--- START ---
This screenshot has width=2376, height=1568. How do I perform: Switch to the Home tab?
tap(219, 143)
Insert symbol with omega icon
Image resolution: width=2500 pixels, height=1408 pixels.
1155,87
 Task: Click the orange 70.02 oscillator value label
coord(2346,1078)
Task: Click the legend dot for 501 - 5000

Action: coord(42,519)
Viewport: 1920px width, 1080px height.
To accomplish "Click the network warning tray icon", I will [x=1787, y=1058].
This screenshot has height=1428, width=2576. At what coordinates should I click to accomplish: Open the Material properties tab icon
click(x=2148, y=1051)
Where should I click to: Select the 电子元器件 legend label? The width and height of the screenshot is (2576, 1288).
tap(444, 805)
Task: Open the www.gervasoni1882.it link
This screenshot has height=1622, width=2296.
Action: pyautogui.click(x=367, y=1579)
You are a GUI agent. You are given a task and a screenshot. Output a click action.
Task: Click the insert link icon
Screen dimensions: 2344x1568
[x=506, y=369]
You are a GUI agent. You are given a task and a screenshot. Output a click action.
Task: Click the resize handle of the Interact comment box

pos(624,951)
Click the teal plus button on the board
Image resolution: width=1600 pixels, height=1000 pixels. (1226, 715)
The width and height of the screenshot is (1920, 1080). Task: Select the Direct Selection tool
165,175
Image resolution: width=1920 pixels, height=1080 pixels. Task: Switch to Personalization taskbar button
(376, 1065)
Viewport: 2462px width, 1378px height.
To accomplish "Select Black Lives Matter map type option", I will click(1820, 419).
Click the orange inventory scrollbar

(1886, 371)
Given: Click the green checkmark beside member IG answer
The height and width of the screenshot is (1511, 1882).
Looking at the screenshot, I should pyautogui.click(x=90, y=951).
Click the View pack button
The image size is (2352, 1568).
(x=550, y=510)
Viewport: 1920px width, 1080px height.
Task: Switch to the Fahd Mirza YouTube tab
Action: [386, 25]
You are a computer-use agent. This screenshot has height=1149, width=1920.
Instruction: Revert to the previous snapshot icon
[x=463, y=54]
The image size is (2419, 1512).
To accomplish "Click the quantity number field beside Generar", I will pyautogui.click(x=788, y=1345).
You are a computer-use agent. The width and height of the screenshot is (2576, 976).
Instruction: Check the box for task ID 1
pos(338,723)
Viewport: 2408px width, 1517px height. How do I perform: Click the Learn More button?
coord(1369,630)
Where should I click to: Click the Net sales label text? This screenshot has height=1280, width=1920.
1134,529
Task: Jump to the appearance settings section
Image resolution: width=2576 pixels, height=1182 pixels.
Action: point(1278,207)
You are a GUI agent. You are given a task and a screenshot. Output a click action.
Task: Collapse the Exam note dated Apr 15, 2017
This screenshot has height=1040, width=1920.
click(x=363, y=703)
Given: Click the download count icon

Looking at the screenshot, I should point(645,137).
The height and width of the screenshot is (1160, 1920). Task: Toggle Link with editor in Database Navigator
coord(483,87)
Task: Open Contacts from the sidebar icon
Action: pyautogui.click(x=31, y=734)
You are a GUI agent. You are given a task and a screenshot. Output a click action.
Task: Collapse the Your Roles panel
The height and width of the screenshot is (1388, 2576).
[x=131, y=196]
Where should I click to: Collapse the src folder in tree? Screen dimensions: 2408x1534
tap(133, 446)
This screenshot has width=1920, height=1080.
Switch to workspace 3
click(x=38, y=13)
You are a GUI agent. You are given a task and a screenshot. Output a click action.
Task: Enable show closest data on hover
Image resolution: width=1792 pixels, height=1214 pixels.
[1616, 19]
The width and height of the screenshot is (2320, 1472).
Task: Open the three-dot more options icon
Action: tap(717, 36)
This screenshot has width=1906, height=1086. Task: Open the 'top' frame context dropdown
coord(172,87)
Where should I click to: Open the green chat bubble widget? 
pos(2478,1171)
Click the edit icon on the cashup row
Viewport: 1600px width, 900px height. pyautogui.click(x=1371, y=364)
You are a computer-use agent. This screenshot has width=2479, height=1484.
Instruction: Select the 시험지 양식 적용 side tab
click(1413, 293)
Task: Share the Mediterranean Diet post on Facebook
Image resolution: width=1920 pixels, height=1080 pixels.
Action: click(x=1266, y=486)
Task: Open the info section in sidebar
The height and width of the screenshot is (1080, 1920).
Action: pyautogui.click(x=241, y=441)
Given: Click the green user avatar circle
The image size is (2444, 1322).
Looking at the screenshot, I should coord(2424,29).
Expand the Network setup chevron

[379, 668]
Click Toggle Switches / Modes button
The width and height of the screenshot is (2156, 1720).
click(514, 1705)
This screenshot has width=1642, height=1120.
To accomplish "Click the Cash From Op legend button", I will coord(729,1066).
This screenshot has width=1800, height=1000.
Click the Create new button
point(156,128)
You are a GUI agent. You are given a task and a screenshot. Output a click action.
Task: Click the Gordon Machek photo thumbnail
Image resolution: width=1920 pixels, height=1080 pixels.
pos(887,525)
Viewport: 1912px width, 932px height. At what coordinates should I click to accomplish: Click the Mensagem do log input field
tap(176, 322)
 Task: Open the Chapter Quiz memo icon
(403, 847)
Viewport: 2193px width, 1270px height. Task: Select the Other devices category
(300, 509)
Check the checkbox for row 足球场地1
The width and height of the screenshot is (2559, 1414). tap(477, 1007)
--- END ---
DESCRIPTION OF THE TASK:
The expected output is one number, the tally of lines above containing "computer".

SOLUTION:
3